A Good Friday church walk opened my eyes to hope

For years, Broadway Christian Parish United Methodist Church on South Bend’s near southeast side has led a “Way of the Cross Walk” on Good Friday. The walk proceeds around the church’s neighborhood, making stops at locations of significance to the pulse of the people who live there. At each stop, walkers pause for the reading of a portion of Jesus Christ’s Passion story from the New Testament, as well as for a bit of information about each location and a prayer.

 I have volunteered at Broadway for many years, but because of my job, I have never participated in the Good Friday walk. That changed yesterday — April 7, 2023.

I have lived on the South side of South Bend for most of my life. I graduated from Riley High School. I know these neighborhoods well; at least I thought I did.

If you drive around the residential neighborhoods in the Riley district between Ewing Street on the south, Miami Street on the East, Michigan Street on the west, and Broadway Street on the north, you will see a lot of homes in disrepair. There are also many vacant lots where houses used to stand.

 For 40 years, Broadway Christian Parish served Sunday dinners for their congregation and for anyone who could use a warm meal. Those dinners fed thousands of people, many of them from the immediate area. Despair is not hard to imagine here and I was ready to see it on the walk.

The walk began at 10 a.m. at the church. Pairs of walkers took turns carrying a large and heavy wooden cross. The sun was out, but the temperature was in the 30s. The walkers present represented a handful of local congregations. 

The Storey Family Farm, where fresh produce is harvested, was a stop on the “Way of the Cross Walk.”

The first stop was the intersection of Rush Street and Pennsylvania Avenue.
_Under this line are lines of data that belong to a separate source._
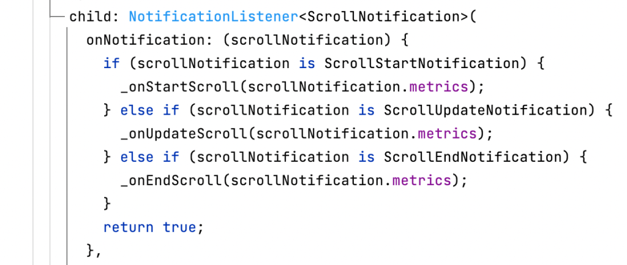Click the ScrollNotification type parameter
Viewport: 627px width, 265px height.
384,17
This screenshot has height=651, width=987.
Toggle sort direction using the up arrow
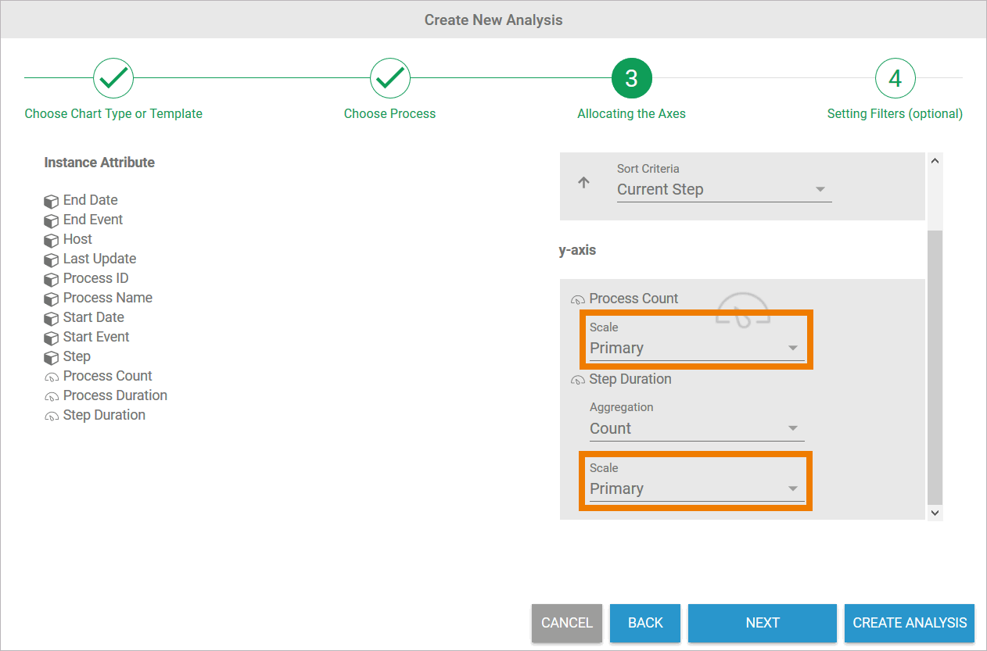click(x=583, y=182)
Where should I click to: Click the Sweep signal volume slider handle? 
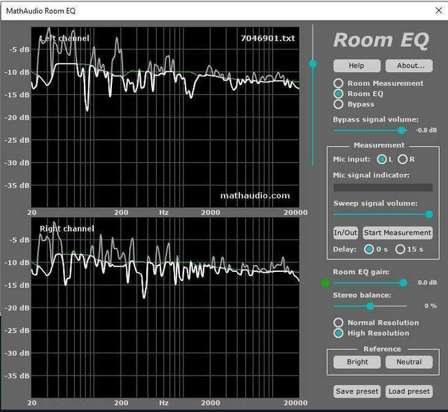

Our handout indicated that this was the site of the October 2022 killing of a 16-year-old Riley student named Noelle Riggins. I had not heard of Noelle. I guess I didn’t know this neighborhood very well. But looking around me at the less-than-tidy houses, I guess the echo of violence didn’t surprise me. In fact, I expected more anguish at the upcoming stations. I was wrong.

Our next station was at the Foundry Field in Southeast Park at Wenger and High Streets. It is a new baseball park for kids. There we celebrated a new community asset and those who built and maintain it, as well as the children and youth who will enjoy playing there. On this chilly spring day, I could imagine hearing the sounds of bats hitting balls and people enjoying the outdoors.

Our fifth station was at the intersection of Broadway and Lebanon Street. Tucked away on this small plot of land south of a large Northern Indiana Public Service Company facility is a small tree nursery. On what had been dilapidated houses and then vacant lots, now sits an irrigated plot for trees that are purchased and used by the City of South Bend. 

Our seventh station, in the shadow of Riley High School, was the Storey Family Farm (https://www.storeyfamilyfarm.com/) at Dubail and Marietta Streets. Directly in the middle of a residential neighborhood, harvested from the wreckage of homes that served their purpose and then were demolished, lies a one-acre field of fertile soil, ready to produce a harvest. We were told this urban farm delivers fresh produce for $25 a week. 

At our eighth station was the sparkling new 1Roof United Way Center at Fellows and Dubail Streets. The caulk was still drying in the cracks on the sidewalk of this multipurpose building housing Head Start, a pharmacy, Family and Children’s Center, a counseling center and more. While we were there, free children’s immunizations were being administered. This facility is a great resource for the community and definitely a beacon of hope. 

The cross walk included the 1Roof United Way Center, another resource for South Bend residents.

On we moved to Michigan Street, where the former Pizza Hut, bank, and Bonnie Doon’s buildings have been repurposed partly by Saylor’s Pizza and a fish and chicken restaurant. We stopped at these places to acknowledge the importance of places of businesses that serve the local community and employ its residents. 

A former regal looking home at 1602 S. Michigan Street served as our eleventh station. We prayed for this new transitional residence named Homes 4 Tracy. It will be a safe place for homeless women to live while they work to find permanent housing. 

Our fourteenth and final station was at Rick’s Garden located at Broadway Christian Parish. The garden is named for Rick Lechtanski, who was murdered in 1995. It’s easy to miss the patch of green between the parking lot and the church building. The metal entryway leading into the garden has the word “Hope” at its peak. And on this Good Friday walk, I saw more hope than hopelessness. 

It’s easy to zip by this southeast neighborhood, or for that matter any neighborhood that has seen better days, and see only the hardship, sadness, and despair. The affordable housing crisis in the United States is an epidemic that has caught hundreds of thousands in its wake. Addiction and mental illness have broken so many lives. We seem as a country unable to solve these problems. 

And yet, Broadway Christian Church, through its The Way of the Cross Good Friday walk, opened my eyes to the important work happening around our community.

Do we have eyes to see it? It is an Easter message I am happy to share.